_PARTS OF THE EXERCISE_
**A)** In the passage on early Black business owners, whom did John Julius serve at the Concert Hall Cafe in 1840?
**B)** List every member of the Guild of Caterers named in the passage on early Black business owners.
**C)** From the passage on early Black business owners, write out the text from "The field of" to "in their behalf.".

_GIVEN PASSAGE_
>>>
Chief among those who had accumulated considerable property was Mr. James Forten, the proprietor of one of the leading sail manufactories, constantly employing a large number of men, black and white. Joseph Casey, a broker of considerable acumen, also accumulated desirable property, worth probably $75,000. Crowded out of the higher pursuits of labor, certain other enterprising business men of this group organized the Guild of Caterers. This was composed of such men as Bogle, Prosser, Dorsey, Jones and Minton. The aim was to elevate the Negro waiter and cook from the plane of menials to that of progressive business men. Then came Stephen Smith who amassed a large fortune as a lumber merchant and with him Whipper, Vidal and Purnell. Still and Bowers were reliable coal merchants, Adger a success in handling furniture, Bowser a well-known painter, and William H. Riley the intelligent boot maker.
There were a few such successful Negroes in other communities in the State. Mr. William Goodrich, of York, acquired considerable interest in the branch of the Baltimore and Ohio Railroad extending to Lancaster. Benjamin Richards, of Pittsburgh, amassed a large fortune running a butchering business, buying by contract droves of cattle to supply the various military posts of the United States. Mr. Henry M. Collins, who started life as a boatman, left this position for speculation in real estate in Pittsburgh where he established himself as an asset of the community and accumulated considerable wealth. Owen A. Barrett, of the same city, made his way by discovering the remedy known as “B.A. Fahnestock’s Celebrated Vermifuge”, for which he was retained in the employ of the proprietor, who exploited the remedy. Mr. John Julius made himself indispensable to Pittsburgh by running the Concert Hall Cafe where he served President William Henry Harrison in 1840.
The field of greatest achievement, however, was not in the conservative East where the people had well established their going toward an enlightened and sympathetic aristocracy of talent and wealth. It was in the West where men were in position to establish themselves anew and make of life what they would. These crude communities, to be sure, often objected to the presence of the Negroes and sometimes drove them out. But, on the other hand, not a few of those centers in the making were in the hands of the Quakers and other philanthropic persons who gave the Negroes a chance to grow up with the community, when they exhibited a capacity which justified philanthropic efforts in their behalf.
These favorable conditions obtained especially in the towns along the Ohio river, where so many fugitives and free persons of color stopped on their way from slavery to freedom. In Steubenville a number of Negroes had by their industry and good deportment made themselves helpful to the community. Stephen Mulber who had been in that town for thirty years was in 1835 the leader of a group of thrifty free persons of color. He had a brick dwelling, in which he lived, and other property in the city. He made his living as a master mechanic employing a force of workmen to meet the increasing demand for his labor. In Gallipolis, there was another group of this class of Negroes, who had permanently attached themselves to the town by the acquisition of property. They were then able not only to provide for their families but were maintaining also a school and a church. In Portsmouth, Ohio, despite the “Black Friday” upheaval of 1831, the Negroes settled down to the solution of the problems of their new environment and later showed in the accumulation of property evidences of actual progress. Among the successful Negroes in Columbus was David Jenkins who acquired considerable property as a painter, glazier and paper hanger. One Mr. Hill, of Chillicothe, was for several years its leading tanner and currier.
<<<
_RECORDED DATA_
>>>
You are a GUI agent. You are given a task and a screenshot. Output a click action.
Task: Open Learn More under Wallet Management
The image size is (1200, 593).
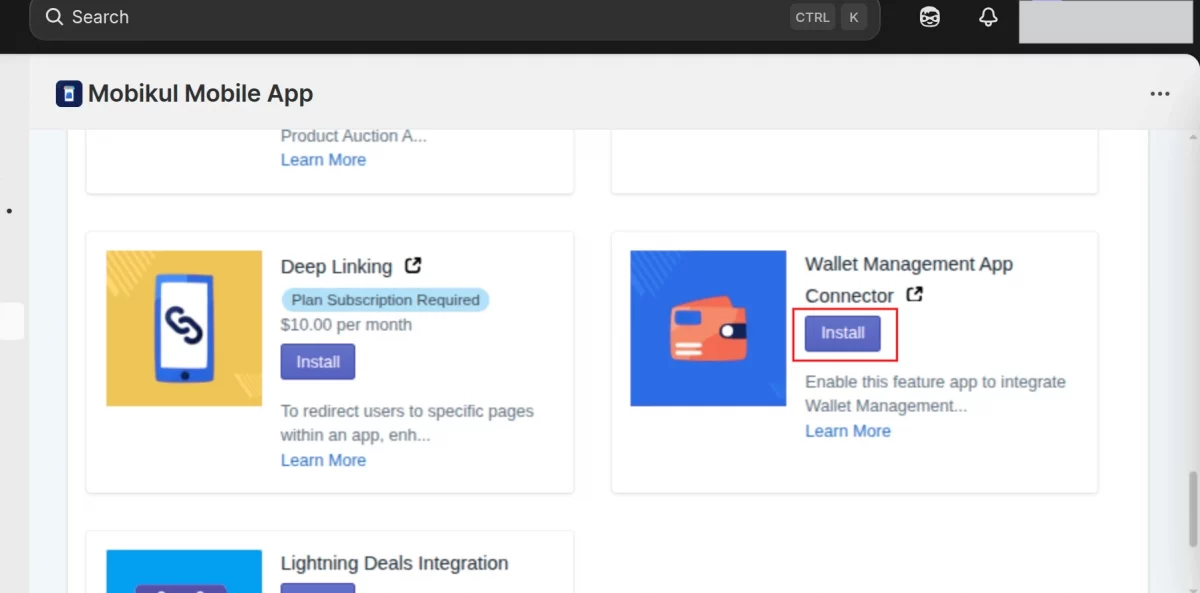tap(847, 431)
<<<
_SOLUTIONS TO THE TASKS_
**A)** President William Henry Harrison.

**B)** Bogle, Prosser, Dorsey, Jones and Minton.

**C)**
The field of greatest achievement, however, was not in the conservative East where the people had well established their going toward an enlightened and sympathetic aristocracy of talent and wealth. It was in the West where men were in position to establish themselves anew and make of life what they would. These crude communities, to be sure, often objected to the presence of the Negroes and sometimes drove them out. But, on the other hand, not a few of those centers in the making were in the hands of the Quakers and other philanthropic persons who gave the Negroes a chance to grow up with the community, when they exhibited a capacity which justified philanthropic efforts in their behalf.